The concept of personal computing itself was not clear back then. Were PCs being developed for children and entertainment? For schools and education? Or business and productivity? Apple, Commodore, Amiga, and Tandy fought to define the PC market. Then Nintendo introduced their 'killer app' - a non-PC based Game Player. Meanwhile, giant IBM steered their new PC, the AT (Advanced Technology), toward a lucrative business market with text based word processing and flexible spreadsheet applications. After this tremendous push into game players and business productivity, the idea of creating musical quality sounds on the PC was not even in the running.
Meanwhile, the musician was listening to a different tune. Back then, musicians and record producers were coming from an analog, not digital, world. Recording studios were equipped with huge sound editing 'mixers'. These required specialized skills to run. Dubbing over a basic sound recording was done by using different recording 'tracks' on 4 or 8 track analog signal magnetic tape.
About the same time, new electronic instruments were being developed. Les Paul pioneered by hooking up his guitar to an electronic sound amplifier. Soon, in the studios, musicians explored a richness of musical sounds as they experimented with this new electronic technology. So sound synthesizer equipment designers, not PC engineers, worked on the sound production issue. The Moog was the earliest success. Big and expensive, the Moog produced the sounds for John Cage/Merce Cunningham's breakthrough choreography. My husband and I ran an independent film business then, and struggled with our budgets to afford costly hours to make sound tracks on a rented Moog. Prices could be $10,000 a day. We envied the better-funded Yoko Ono and John Lennon in those same NYC sound studios, as they created synthesizer sounds for their LOVE films.
Soon, music equipment innovators such as Yamaha, Casio and Roland were developing scaled down synthesizers more affordable to the average musician. These were semi-portable keyboards and control boxes that could produce decent sounds. Built of specialized computing chips and electronics, each keyboard had its own way of using computing power to interpret the keyboard action and produce the sounds on the synthesizer. Setting dip switches became the new musician's equivalent of tuning an instrument.
On the road, these 'portable' synthesizers could increase the sound loudness for musicians playing to huge stadium audiences and also supported the anti-establishment style of the times. But it was hard to combine different keyboards in a group. Performances were particularly rough - bulky computing boxes and cables all over the stage. Musicians tied down to their keyboards, whilst the performance trend was headed toward freedom of movement and lots of live action.

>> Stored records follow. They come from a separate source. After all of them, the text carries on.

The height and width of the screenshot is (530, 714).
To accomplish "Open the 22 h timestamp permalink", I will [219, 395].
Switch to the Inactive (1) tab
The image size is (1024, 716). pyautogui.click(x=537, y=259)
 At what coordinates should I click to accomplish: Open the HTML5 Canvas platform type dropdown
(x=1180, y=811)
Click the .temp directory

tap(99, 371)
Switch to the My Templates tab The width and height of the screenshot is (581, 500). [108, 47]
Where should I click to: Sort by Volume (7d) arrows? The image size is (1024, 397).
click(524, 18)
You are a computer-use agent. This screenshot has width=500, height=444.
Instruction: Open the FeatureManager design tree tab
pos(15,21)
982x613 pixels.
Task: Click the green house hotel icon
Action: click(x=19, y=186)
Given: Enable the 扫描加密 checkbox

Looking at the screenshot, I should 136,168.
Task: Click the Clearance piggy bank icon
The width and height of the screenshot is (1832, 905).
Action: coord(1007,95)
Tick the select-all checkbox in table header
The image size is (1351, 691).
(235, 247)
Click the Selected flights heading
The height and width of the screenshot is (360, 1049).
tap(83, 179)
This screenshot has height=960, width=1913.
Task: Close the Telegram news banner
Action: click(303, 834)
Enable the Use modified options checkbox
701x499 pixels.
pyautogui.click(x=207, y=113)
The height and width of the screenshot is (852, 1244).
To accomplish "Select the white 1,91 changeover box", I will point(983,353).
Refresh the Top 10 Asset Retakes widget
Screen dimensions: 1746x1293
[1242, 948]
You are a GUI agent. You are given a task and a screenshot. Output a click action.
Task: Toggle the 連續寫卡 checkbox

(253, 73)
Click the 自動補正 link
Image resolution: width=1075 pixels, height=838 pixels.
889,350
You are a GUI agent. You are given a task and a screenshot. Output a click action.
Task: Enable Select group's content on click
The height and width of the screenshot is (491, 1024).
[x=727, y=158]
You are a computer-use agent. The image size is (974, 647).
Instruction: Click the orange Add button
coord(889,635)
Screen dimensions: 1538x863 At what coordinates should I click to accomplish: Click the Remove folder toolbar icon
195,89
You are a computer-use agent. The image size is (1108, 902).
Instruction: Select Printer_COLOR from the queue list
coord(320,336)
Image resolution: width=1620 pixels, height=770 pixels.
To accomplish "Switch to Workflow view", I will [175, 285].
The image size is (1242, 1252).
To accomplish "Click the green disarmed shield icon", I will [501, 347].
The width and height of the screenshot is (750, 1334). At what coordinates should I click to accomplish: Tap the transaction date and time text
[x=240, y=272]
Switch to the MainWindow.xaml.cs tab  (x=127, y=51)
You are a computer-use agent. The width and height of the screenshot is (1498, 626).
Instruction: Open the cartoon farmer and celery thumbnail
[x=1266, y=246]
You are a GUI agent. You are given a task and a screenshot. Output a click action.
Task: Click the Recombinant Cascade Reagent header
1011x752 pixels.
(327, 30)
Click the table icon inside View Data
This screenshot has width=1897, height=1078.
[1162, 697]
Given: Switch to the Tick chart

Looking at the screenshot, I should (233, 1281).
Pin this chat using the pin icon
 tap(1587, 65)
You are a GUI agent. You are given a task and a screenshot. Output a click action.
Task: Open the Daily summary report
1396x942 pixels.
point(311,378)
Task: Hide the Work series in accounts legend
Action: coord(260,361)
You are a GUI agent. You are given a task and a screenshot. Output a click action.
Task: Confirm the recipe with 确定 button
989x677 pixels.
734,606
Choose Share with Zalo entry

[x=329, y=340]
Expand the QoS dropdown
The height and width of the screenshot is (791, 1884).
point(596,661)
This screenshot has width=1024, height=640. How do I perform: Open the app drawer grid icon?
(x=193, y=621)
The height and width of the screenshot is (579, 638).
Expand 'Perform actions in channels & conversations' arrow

Meanwhile, back in the computing world, PC's were being equipped with modems to enable them to talk to each other. Key was the use of standard protocols to send and receive messages. Musicians began to wonder if their various synthesizers could talk to each other in a similar manner.
At the 1983 North American Music Manufacturers Show in Los Angeles, one exhibition broke through the music world's consciousness. What was so startling? There were two synthesizers, each by a different manufacturer. Two cables connected these two synthesizers. When a musician played one synthesizer, they both sounded. If he or she walked over to the other synthesizer and played that one, again they both sounded. The two synthesizers were communicating with each other. How? Through the MIDI command protocol. The rest, as they say, is history.